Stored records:
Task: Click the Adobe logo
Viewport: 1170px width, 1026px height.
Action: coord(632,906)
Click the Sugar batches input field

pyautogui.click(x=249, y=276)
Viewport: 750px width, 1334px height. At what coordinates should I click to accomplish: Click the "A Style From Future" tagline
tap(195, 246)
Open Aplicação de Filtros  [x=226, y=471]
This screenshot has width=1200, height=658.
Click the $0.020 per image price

* * *

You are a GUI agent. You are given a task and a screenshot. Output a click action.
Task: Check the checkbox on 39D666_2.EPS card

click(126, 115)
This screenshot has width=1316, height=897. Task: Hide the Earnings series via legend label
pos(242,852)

---

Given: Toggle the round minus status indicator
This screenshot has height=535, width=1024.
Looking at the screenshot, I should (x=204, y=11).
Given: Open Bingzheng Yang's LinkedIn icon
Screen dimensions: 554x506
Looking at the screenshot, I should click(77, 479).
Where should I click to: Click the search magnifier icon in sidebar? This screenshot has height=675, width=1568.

# Required work
Would you please repeat exactly the lines above, starting at the line with "Viewport: 750px width, 1334px" and stopping at the line with "Click the $0.020 per image price", both included?

# Written solution
Viewport: 750px width, 1334px height. At what coordinates should I click to accomplish: Click the "A Style From Future" tagline
tap(195, 246)
Open Aplicação de Filtros  [x=226, y=471]
This screenshot has width=1200, height=658.
Click the $0.020 per image price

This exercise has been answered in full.